Our previous studies demonstrated a rapid anti‐secretory effect of dexamethasone (DEXA) treatment in the 16HBE14o‐ human bronchial epithelial cell line and identified protein kinase signalling pathways mediating this response. Expression of protein kinases was investigated using RT‐PCR and Western blotting while kinase activation was determined using specific phospho‐antibodies. Firstly, we examined the basal expression of protein kinase C isoforms (PKCα, PKCδ, and PKCε) and of protein kinase D (PKD) a known downstream target of PKC. In addition, we determined the expression and activation of ERK 1/2, p38 and SAPK/JNK kinases. The 16HBE14o‐ cell line was found to express the full complement of the investigated kinases. The relative expression levels of PKC isoforms was PKCα > PKCε > PKCδ. DEXA (1 nM) treatment produced a rapid and transient activation of PKCα (2–5 min) and PKD (5–10 min).

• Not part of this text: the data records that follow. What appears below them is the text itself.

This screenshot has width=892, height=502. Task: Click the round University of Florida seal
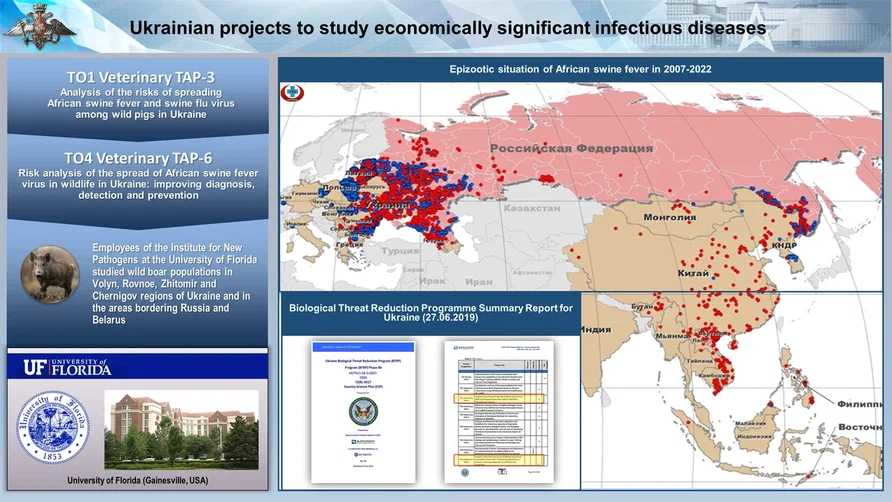click(54, 427)
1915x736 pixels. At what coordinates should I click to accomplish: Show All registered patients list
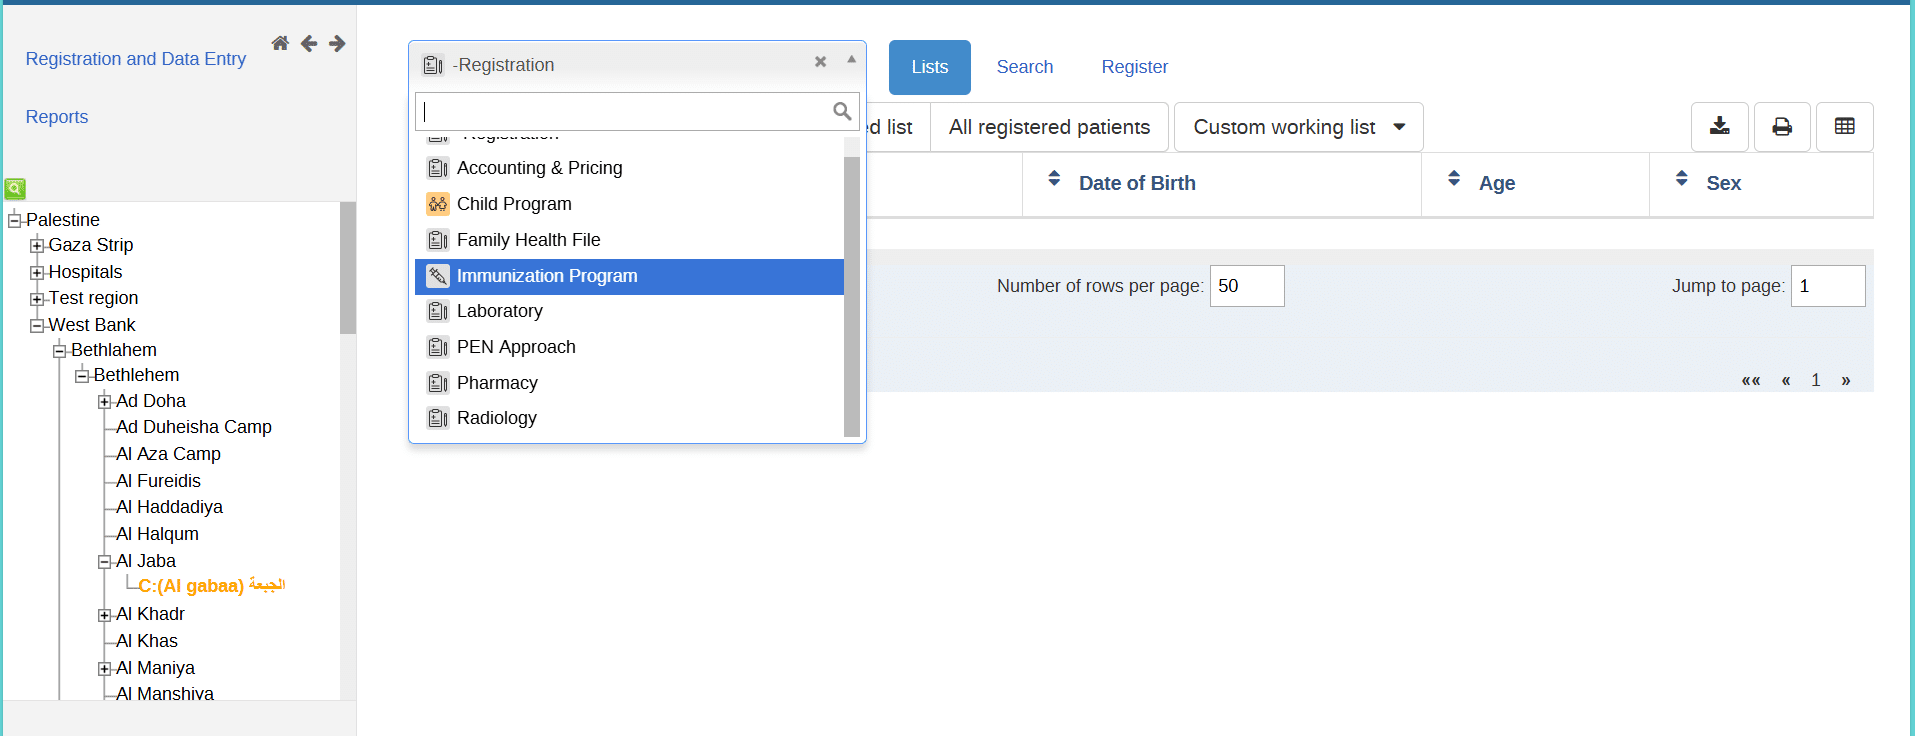(1048, 127)
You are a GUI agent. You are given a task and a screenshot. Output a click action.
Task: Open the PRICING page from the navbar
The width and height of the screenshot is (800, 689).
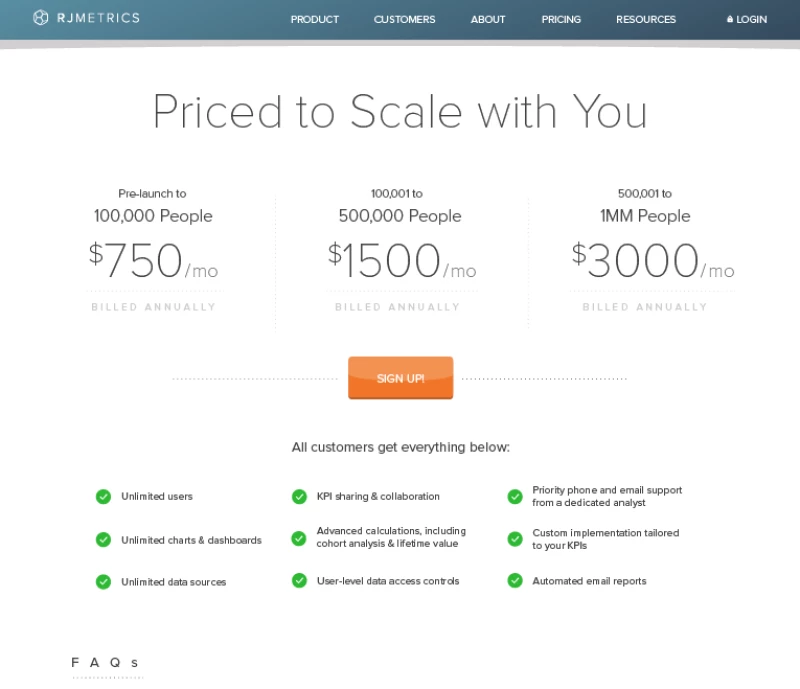(561, 18)
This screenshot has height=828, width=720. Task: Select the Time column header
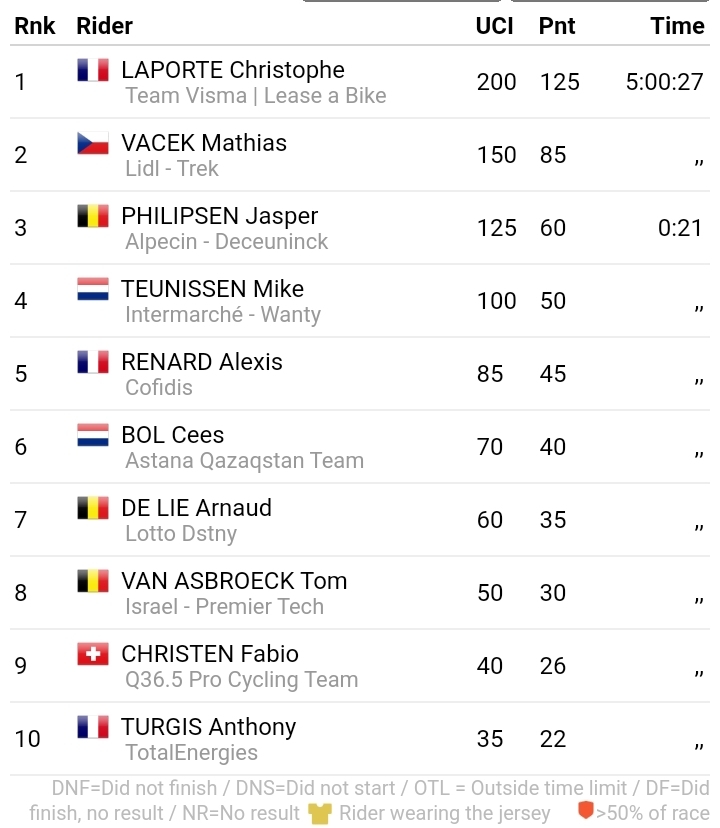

The activation of PKD was blocked by pre‐treatment with 1nM Bisindolylmaleimide I, a general PKC inhibitor, suggesting a PKC‐dependent activation of PKD. DEXA also produced a later activation (5–15 min) of SAPK/JNK, p38 and ERK 1/2. Since the activation of ERK 1/2 was dependent on Protein Kinase A (PKA), we determined the expression of adenylyl cyclase (AC) isoforms, the upstream regulator of PKA. 16HBE14o‐ expressed four of the ten known AC isoforms (III, IV, VI and VII). Our results show that DEXA rapidly activates several protein kinases in the 16HBE14o‐ cell line. The role of these kinases in mediating rapid responses to glucocorticoids in lung epithelia is discussed. Funded by a HEA‐PRTLI Programme Grant.